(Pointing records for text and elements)
⟨

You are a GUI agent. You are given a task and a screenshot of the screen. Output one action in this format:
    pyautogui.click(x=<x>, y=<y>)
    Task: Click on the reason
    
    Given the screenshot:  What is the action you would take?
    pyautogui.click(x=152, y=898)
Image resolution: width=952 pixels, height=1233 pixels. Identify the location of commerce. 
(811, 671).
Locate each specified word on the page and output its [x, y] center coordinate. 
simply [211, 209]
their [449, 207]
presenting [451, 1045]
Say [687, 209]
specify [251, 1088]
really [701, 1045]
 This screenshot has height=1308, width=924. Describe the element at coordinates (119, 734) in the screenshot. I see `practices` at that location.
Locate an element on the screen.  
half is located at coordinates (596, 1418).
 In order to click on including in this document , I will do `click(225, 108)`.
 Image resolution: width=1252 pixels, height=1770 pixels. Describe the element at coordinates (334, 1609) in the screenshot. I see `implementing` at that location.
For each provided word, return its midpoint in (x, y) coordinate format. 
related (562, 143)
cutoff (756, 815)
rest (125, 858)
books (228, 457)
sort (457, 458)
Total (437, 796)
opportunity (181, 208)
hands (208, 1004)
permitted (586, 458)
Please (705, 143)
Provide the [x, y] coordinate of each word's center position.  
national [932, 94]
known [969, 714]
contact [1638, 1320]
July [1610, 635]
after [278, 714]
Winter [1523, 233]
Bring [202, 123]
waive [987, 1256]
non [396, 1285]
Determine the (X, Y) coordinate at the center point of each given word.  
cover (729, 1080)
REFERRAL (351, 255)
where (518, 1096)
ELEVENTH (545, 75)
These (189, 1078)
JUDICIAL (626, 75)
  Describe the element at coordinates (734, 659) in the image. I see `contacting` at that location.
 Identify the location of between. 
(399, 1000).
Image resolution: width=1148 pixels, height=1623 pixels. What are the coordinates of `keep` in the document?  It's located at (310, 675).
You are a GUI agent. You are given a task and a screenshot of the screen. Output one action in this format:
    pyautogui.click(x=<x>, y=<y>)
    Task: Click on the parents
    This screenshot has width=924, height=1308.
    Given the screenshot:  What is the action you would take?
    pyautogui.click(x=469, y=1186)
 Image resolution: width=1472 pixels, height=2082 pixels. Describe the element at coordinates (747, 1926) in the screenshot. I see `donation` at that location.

⟩

Task goal
Please retype the rows above word for word, from the very first line through the line containing "specify [251, 1088]", both included.

Task result
You are a GUI agent. You are given a task and a screenshot of the screen. Output one action in this format:
    pyautogui.click(x=<x>, y=<y>)
    Task: Click on the reason
    
    Given the screenshot:  What is the action you would take?
    pyautogui.click(x=152, y=898)
Image resolution: width=952 pixels, height=1233 pixels. Identify the location of commerce. 
(811, 671).
Locate each specified word on the page and output its [x, y] center coordinate. 
simply [211, 209]
their [449, 207]
presenting [451, 1045]
Say [687, 209]
specify [251, 1088]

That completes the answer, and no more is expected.